To be successful in this role you need to build a deep and broad understanding of security across SEB including governance, security requirements, regulations, our third party landscape and our business context. You should be able to take a strategic and holistic approach for the needs today and in the future, ensuring SEB is trusted and reliable financial institution.

In your role you will work closely with various stakeholders including third parties, internal stakeholders and security colleagues in order to ensure holistic security level.

Your responsibilities include:

• Be part of building our Security assurance program to ensure compliance with security requirements agreed with our 3rd party partners including regulatory requirements and industry best practises throughout the contract lifecycle
• Establish and execute on a risk-based security assurance plan
• Lead security assurance audits with 3rd parties, including onsite assessments and remote reviews
• Analyse and assess security controls and identify areas of improvement
• Communicate with management and relevant stakeholders on findings, recommendations and the status of assurance activities
• Collaborate with cross functional teams to develop remediation plans and monitor progress
• Ensure the confidentiality, integrity, and availability of information assets and systems
• Develop and maintain a deep understanding of relevant regulatory requirements and compliance frameworks
• Create training programs and resources to educate internal teams on third-party security assurance
• Support internal stakeholders to improve SEB’s capabilities to manage security through the lifecycle of our third party arrangement process
  
  

Who are we looking for:

You are a social, open, communicative, and ambitious team player full of drive and optimism.
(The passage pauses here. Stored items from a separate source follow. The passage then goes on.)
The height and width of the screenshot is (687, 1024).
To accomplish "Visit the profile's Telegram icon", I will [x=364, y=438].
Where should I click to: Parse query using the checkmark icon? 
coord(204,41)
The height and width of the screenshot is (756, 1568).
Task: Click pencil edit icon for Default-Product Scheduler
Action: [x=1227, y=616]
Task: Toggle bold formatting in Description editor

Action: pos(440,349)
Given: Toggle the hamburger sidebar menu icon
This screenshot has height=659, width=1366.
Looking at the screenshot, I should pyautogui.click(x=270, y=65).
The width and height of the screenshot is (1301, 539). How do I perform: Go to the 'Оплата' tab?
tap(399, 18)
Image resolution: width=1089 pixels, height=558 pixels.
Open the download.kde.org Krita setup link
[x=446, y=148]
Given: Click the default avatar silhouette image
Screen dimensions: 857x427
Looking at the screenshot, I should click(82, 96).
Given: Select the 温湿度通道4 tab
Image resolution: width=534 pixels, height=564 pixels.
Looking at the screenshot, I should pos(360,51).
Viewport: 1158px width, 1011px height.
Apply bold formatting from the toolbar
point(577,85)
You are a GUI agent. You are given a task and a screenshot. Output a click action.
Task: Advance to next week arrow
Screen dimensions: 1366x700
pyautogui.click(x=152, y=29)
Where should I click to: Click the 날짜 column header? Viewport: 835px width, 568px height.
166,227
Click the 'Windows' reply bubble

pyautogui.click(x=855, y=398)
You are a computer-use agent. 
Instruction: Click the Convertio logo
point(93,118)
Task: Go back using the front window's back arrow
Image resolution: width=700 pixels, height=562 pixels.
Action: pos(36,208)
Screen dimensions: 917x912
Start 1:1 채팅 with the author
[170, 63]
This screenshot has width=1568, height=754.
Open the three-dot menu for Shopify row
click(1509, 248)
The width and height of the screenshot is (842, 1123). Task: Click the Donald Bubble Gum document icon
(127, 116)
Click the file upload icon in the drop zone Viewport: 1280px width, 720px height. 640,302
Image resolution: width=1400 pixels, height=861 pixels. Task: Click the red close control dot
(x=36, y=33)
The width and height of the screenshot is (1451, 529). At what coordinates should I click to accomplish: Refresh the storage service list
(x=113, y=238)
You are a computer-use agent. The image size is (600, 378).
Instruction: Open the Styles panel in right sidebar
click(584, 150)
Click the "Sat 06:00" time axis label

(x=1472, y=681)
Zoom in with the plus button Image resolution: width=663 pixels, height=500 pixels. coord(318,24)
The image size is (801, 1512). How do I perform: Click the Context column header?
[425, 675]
We also believe that you are a problem solver with an innovative, service minded and flexible mindset. All with high integrity and ethical standards with the best interest of SEB and its customers in mind.

Furthermore, we are looking for the following experience:

• Bachelor’s or masters degree in computer science, information security, information technology or relevant field. Minimum 8 years of experience in security audit or similar
• Familiar with regulatory requirements and security frameworks such as FI FFFS, ISO 27001/2, NIST 800-53, CIS 18, Soc 2, PCI-DDS or DORA.
• Relevant certifications (e.g., CISA, CISSP, CISM, CRISC) are preferred and considered an advantage.
• Experience in developing and maintain audit programmes
• Experience in supply chain security or vendor management
  
  

The selected candidate for this role will need to undergo an extended background screening before an offer can be issued.

Ready to take the next step on your career journey?

Welcome to our inclusive culture, where our shared values inspire and uplift our team. We celebrate diversity and strive to ensure every employee feels seen, heard, and valued.

Since we select candidates continuously, feel free to send in your application today, but no later than 2024-11-20. If you have questions about the position, contact Christine Dovander via [email protected]

Learn more about working at SEB www.sebgroup.com/career

It is our fundamental belief that inclusion and diversity is crucial for our future success. We strive to have an inclusive, value driven culture where employees feel valued, respected and involved irrespective of who they are, what they believe or where they come from.